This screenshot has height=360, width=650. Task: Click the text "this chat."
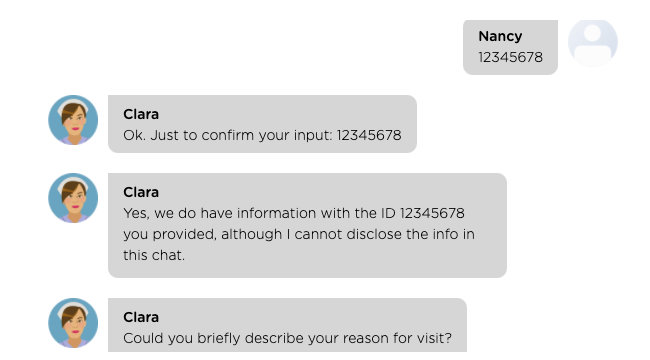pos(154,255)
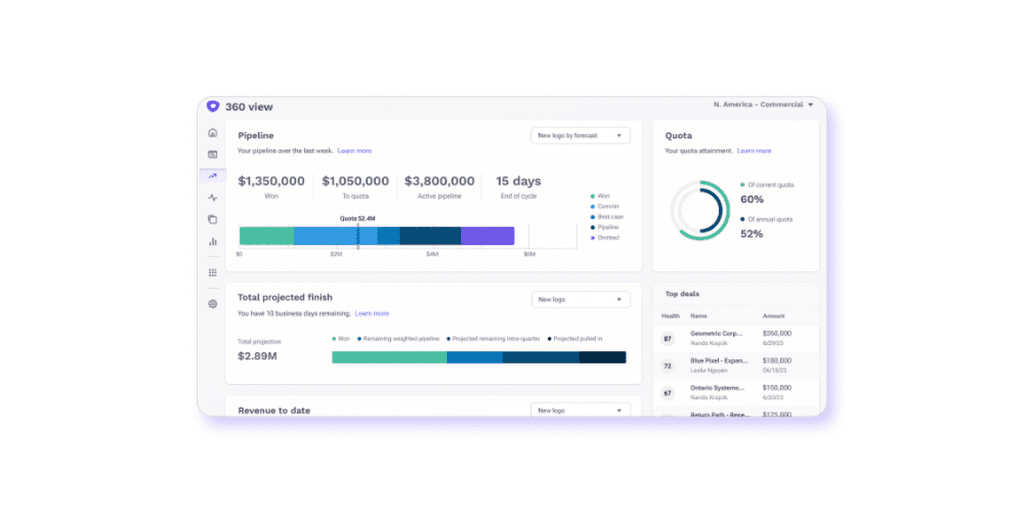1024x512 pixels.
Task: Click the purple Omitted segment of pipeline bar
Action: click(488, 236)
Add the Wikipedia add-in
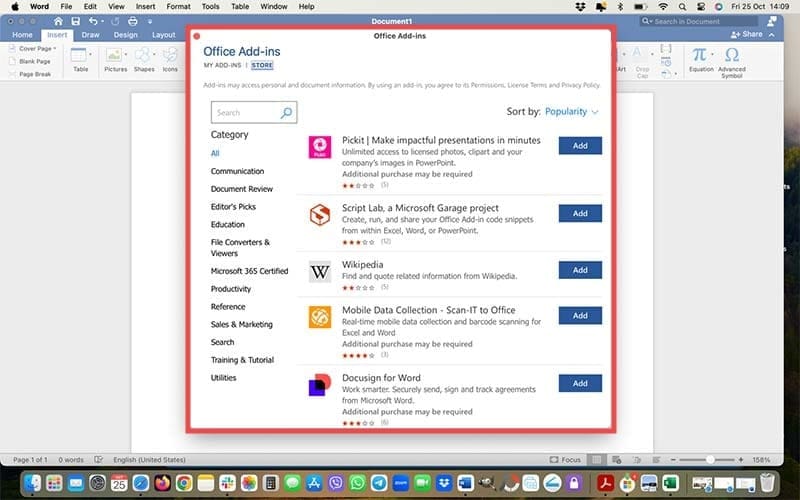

Task details ▸ The full data, repeated exactly and stripped of its pictures, is the expected answer.

Response area ▸
This screenshot has height=360, width=650. Task: Click the text "this chat."
pos(154,255)
1024x512 pixels.
Task: Click the purple Omitted segment of pipeline bar
Action: click(488, 236)
Add the Wikipedia add-in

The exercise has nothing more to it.